§ AIM:
Rewrite everything in the records from the line containing "Where should I click to: Click" down to the line containing "click(154, 429)", replacing "screenshot" with "screen image" and leaving all else unchanged. Give only those lines, without the pictures.

§ INFORMATION SHOWN:
++++++++
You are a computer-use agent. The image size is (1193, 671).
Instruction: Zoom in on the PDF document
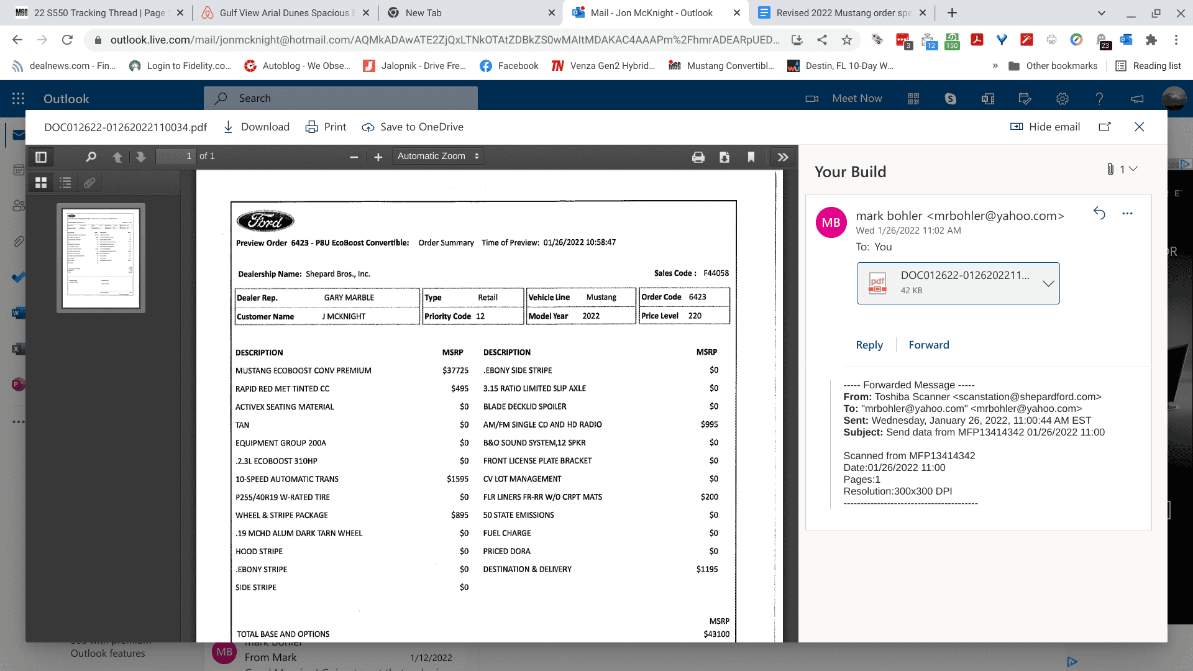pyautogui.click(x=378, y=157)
++++++++
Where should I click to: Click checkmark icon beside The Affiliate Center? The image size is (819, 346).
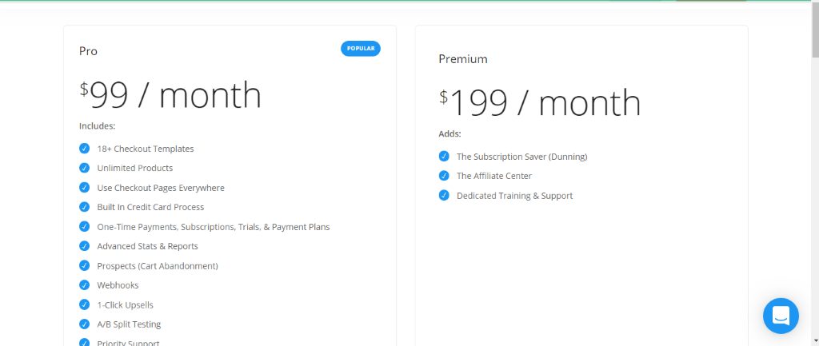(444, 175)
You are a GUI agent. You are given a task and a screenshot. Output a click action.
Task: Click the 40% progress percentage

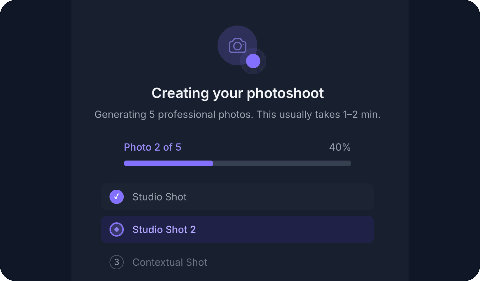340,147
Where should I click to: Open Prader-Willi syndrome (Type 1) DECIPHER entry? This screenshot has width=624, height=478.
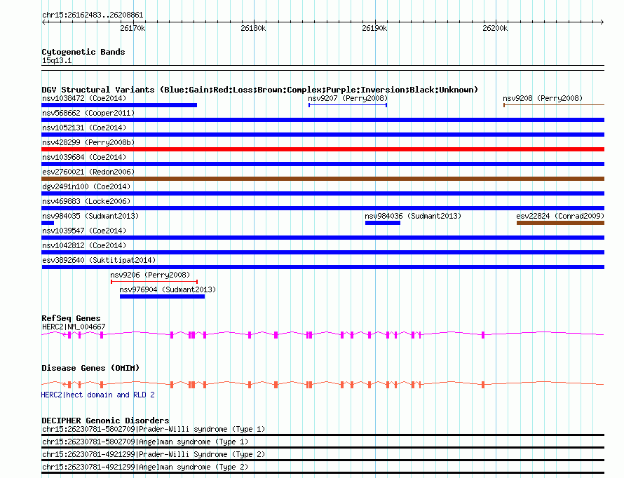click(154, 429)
++++++++
§ TASK OUTPUT:
Where should I click to: Click checkmark icon beside The Affiliate Center? The image size is (819, 346).
(444, 175)
You are a GUI agent. You are given a task and a screen image. Output a click action.
Task: Click the 40% progress percentage

340,147
Where should I click to: Open Prader-Willi syndrome (Type 1) DECIPHER entry? This screen image has width=624, height=478.
click(154, 429)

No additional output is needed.